WASHINGTON – The Consumer Financial Protection Bureau has specified changes it would like to make to a rule designed to increase regulation of international money transfers.
The amendments were primarily meant to ease the burden of disclosures of foreign taxes and fees imposed on a bank for receiving international money transfers. While the remittance rule finalized in February requires providers to disclose foreign taxes, the amendment would not require a report on foreign taxes of regional, provincial, state or other local governments. Additionally, in the case where a consumer has given incorrect account information, the proposed amendment relieves the provider from bearing the cost of unrecovered funds so long as it has proven false account information and attempted to recover those funds.

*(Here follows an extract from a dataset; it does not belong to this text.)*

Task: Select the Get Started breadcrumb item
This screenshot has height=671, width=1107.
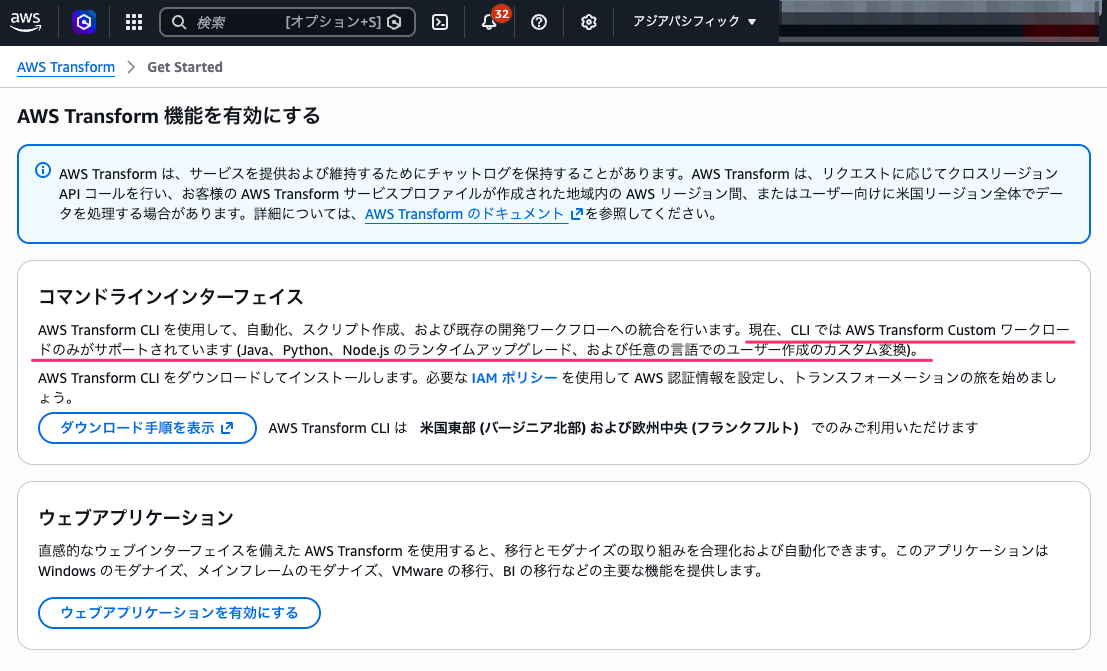Action: (185, 67)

"Today's proposal will ensure consumers have continued access to remittance transfer services while making compliance easier for remittance transfer providers," CFPB Director Richard Cordray said in a release.
The bureau said last month it would clarify the proposal after some financial institutions raised “practical challenges” in implementing the new rule. This was the second round of proposals meant to ease the cost and burden of the remittance rule. In August, the CFPB first revised the rule to exclude institutions that made less than 100 remittances a year.
On Friday, the CFPB also proposed extending the implementation period until 90 days after it issues a revised final rule. The comment period for the extended time closes 15 days after the proposed amendments are published in the Federal Register. Comments on the rest of the amendments close 30 days after publication in the Federal Register.